Provisioning A Couch Database Within Statefulsets on GKE with Rancher
CouchDB is an open source NoSQL database that stores highly available data accessed through HTTP requests to its REST API server. Among many notable features of CouchDB, here are some you might consider for your needs:
- Through its cluster design, CouchDB can be scaled up or down to suit your requirements, as you can configure nodes within the cluster while performing data replication between them.
- Being a document-oriented database, Couchdb provides flexible data models for structuring your stored data.
- CouchDB makes it easier to work with data by providing a REST-like interface for making operations without the need for drivers or extra configurations.
In this article, we’ll use Rancher to provision a Kubernetes cluster on the Google Kubernetes Engine (GKE) with two statefulsets workloads running a distributed CouchDB database. Further operations on the cluster will be done using the new Rancher Cluster Explorer.
Although they are briefly explained in this guide, you should be familiar with the following;
- Key concepts and terminologies of Kubernetes and CouchDB.
- Tradeoffs of using a distributed containerized database. The introductory parts of this article discuss the Advantage of using Kubernetes for Distributed Databases
Here are the resources you would need to follow along with this article: –
- RancherD to launch the Rancher Kubernetes Cluster- A CouchDB installation
- An active billing plan on the Google Cloud Platform account.
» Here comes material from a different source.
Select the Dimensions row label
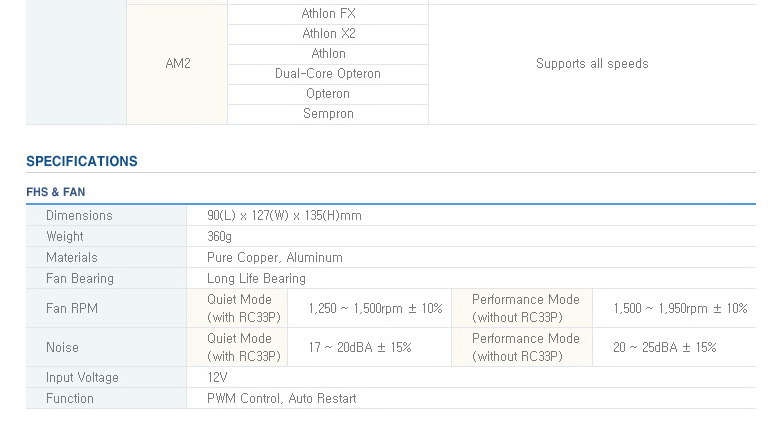The width and height of the screenshot is (774, 421). [x=79, y=216]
You can sign up for a new account here to receive free trial credits for this project.
- Google Kubernetes Engine
- Google Compute Persistent Disks
Step 1 — Set Up Rancher on A VM Instance using RancherD
If this is your first time using Rancher, you can get Rancher installed in the quickest time possible using RancherD, a single binary that you can launch to bring up a Kubernetes cluster bundled with the deployment of Rancher itself.
For this use case, you would install RancherD on a Debian-based virtual machine instance on the Google Compute Engine using the command below;
curl -sfL https://get.rancher.io | sh -
Next, start the Rancher management server after installing Rancher using RancherD in the script above on your Virtual machine.
Open your web browser and navigate to port 8080 on your web browser to access the Rancher management server and go through the one-time installation.
Step 2 — Connecting Rancher To Your GCP Project
Rancher simplifies the provisioning and management of a cluster on several cloud providers supporting Kubernetes, including GKE. The Rancher Management server can connect to Kubernetes clusters within your project using the enabled GKE API through a service account with the necessary roles. After creating a service account, Google Cloud supplies a JSON service account key to Rancher for authentication and Rancher uses it to connect to the service account.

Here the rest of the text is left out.